Marquée du sceau d'une certaine morosité, notamment aux États-Unis d'Amérique depuis la fin des missions Apollo, cette conquête suscite dans d’autres parties du monde un intérêt grandissant. De nouvelles ambitions nationales vers l’espace s’affirment aujourd’hui.
DE NOUVELLES AMBITIONS NATIONALES
Ainsi plusieurs puissances asiatiques se sont lancées dans l'aventure. La Chine réalisait en 2008 son troisième vol habité dans l'espace, après ceux de 2003 et 2005 (1) . Cette même année, l'Inde envoyait sur la Lune son premier engin spatial (2) et annonçait 60 vols spatiaux jusqu'en 2013, notamment vers la Lune et Mars, ainsi qu'une mission habitée en 2015. Ce choix stratégique ne concerne pas seulement des pays de la taille de la Chine, de l'Inde ou du Japon, mais également la Corée du Sud, une nation de 50 millions d'habitants. En 2007, le ministère des sciences de ce pays annonçait le lancement d'un vaste programme spatial, avec notamment l'ouverture à Naro de son premier centre spatial, le développement d'un lanceur de 300 tonnes et l'envoi d'une sonde sur la Lune.
Mais ces nouvelles ambitions nationales ne concernent pas seulement des puissances émergentes. Ainsi une dépêche de l'agence Reuters du 10 janvier 2007 nous apprenait que l'Agence spatiale britannique avait décidé, devant "la réduction des coûts du transport dans l'espace", de préparer sa première mission spatiale vers la Lune, afin d'y trouver le meilleur site pour une installation humaine. Et, au mois d'août dernier, le secrétaire d'État allemand chargé de l'espace envisageait, malgré la crise, au nom de l'importance de l'enjeu scientifique, le lancement par l'Allemagne d'une mission lunaire en 2015, chiffrant le coût de ce programme à 1,5 milliard d'euros sur cinq ans.

→ CONSIGNE DONNÉE A
Pourriez-vous présenter toutes les entrées qui suivent sous forme de liste numérotée, sans les lignes vides ? Les images ne doivent pas figurer dans la réponse.

→ ENTRÉES SOURCES
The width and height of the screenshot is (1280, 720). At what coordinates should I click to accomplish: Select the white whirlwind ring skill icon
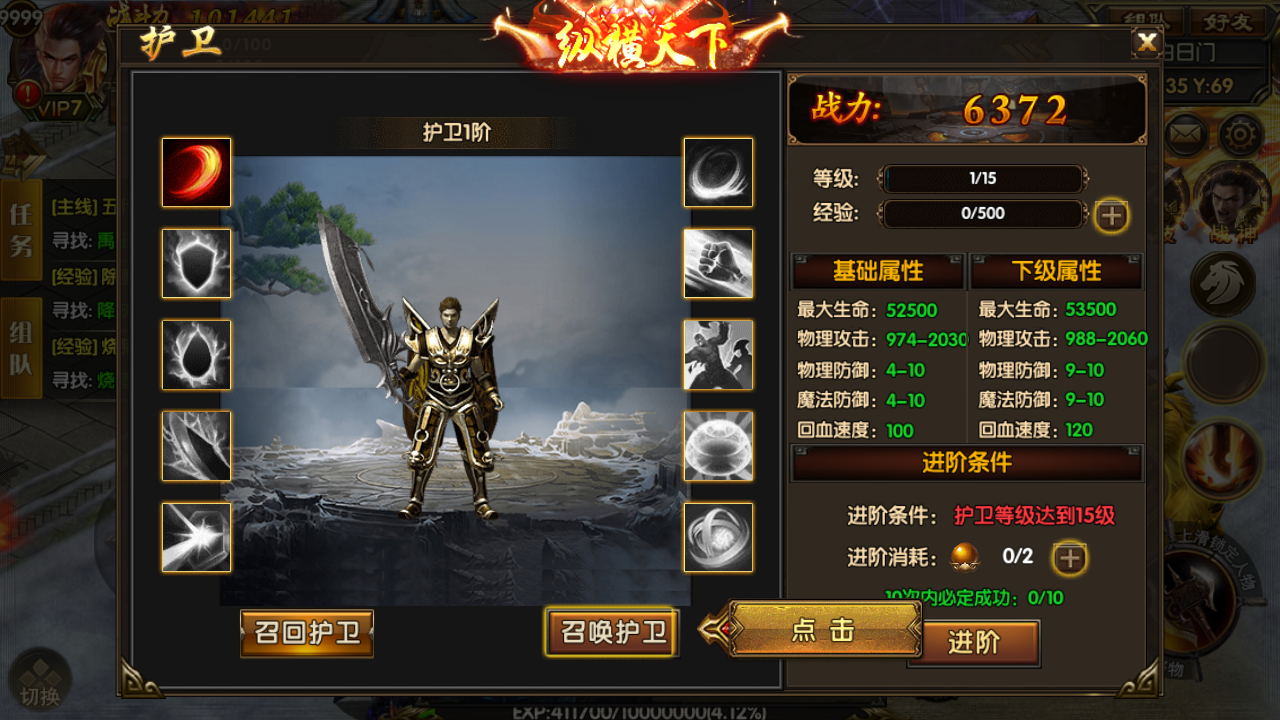[718, 172]
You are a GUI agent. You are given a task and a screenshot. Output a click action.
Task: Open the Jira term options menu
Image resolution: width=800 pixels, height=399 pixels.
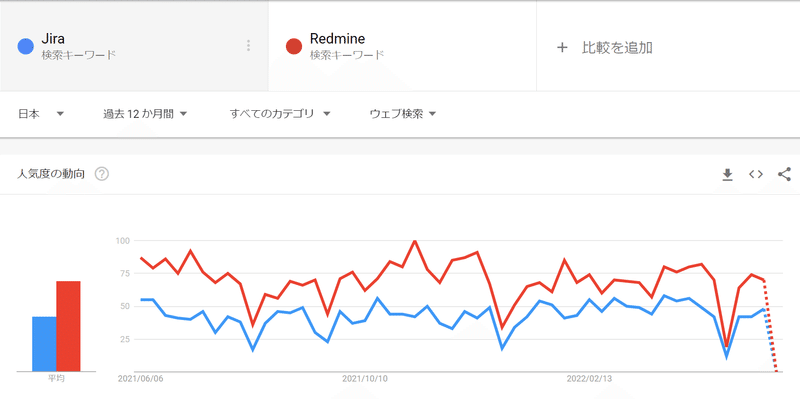tap(248, 46)
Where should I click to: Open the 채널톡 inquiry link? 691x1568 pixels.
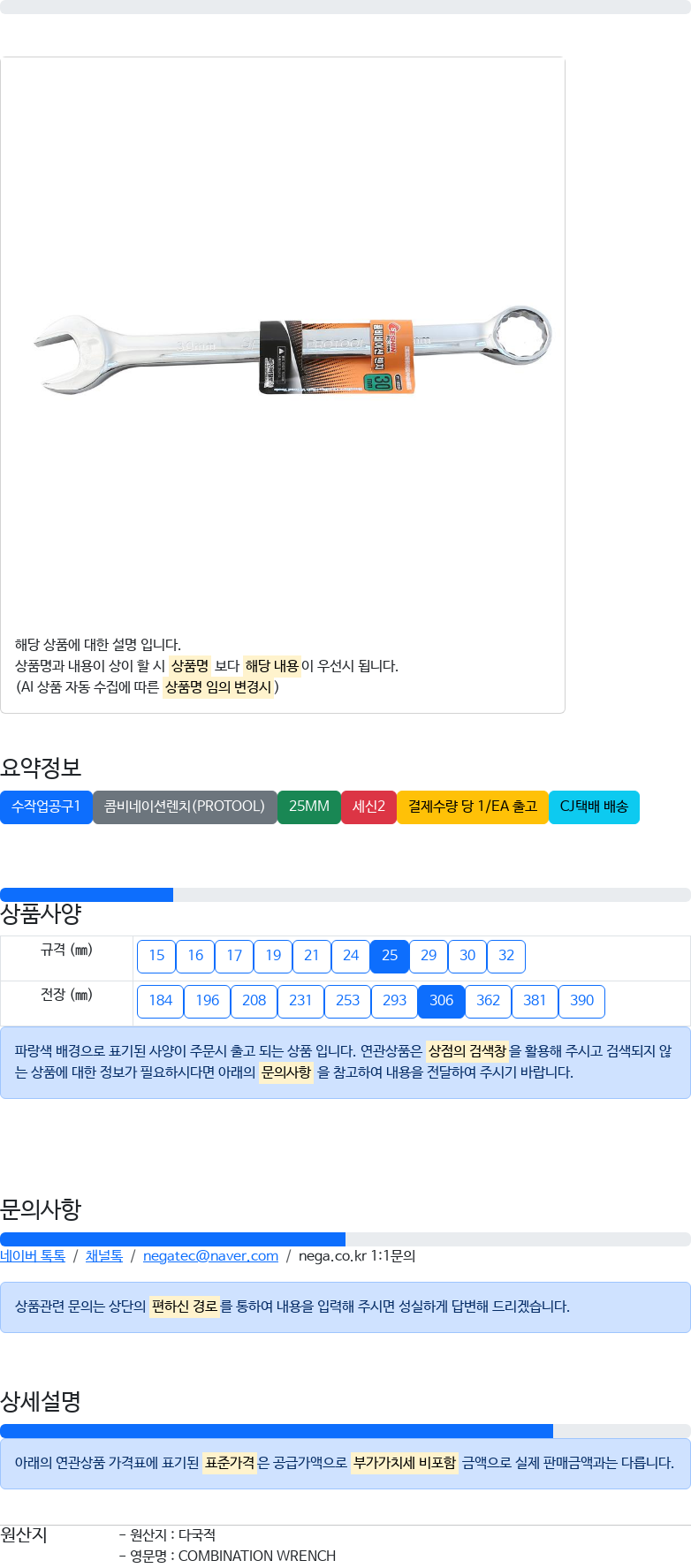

→ CONSIGNE DONNÉE B
D'après le texte sur les ambitions spatiales nationales :
(i) En quelle année la Chine a-t-elle réalisé son troisième vol habité dans l'espace ?
(ii) Combien d'habitants compte la Corée du Sud ?
(iii) À combien le secrétaire d'État allemand chargé de l'espace chiffrait-il le coût du programme de mission lunaire ?

→ SOLUTION RÉDIGÉE A
1. The width and height of the screenshot is (1280, 720). At what coordinates should I click to accomplish: Select the white whirlwind ring skill icon
2. [718, 172]
3. You are a GUI agent. You are given a task and a screenshot. Output a click action.
4. Task: Open the Jira term options menu
5. Image resolution: width=800 pixels, height=399 pixels.
6. tap(248, 46)
7. Where should I click to: Open the 채널톡 inquiry link? 691x1568 pixels.

→ SOLUTION RÉDIGÉE B
(i) En 2008.
(ii) 50 millions d'habitants.
(iii) À 1,5 milliard d'euros sur cinq ans.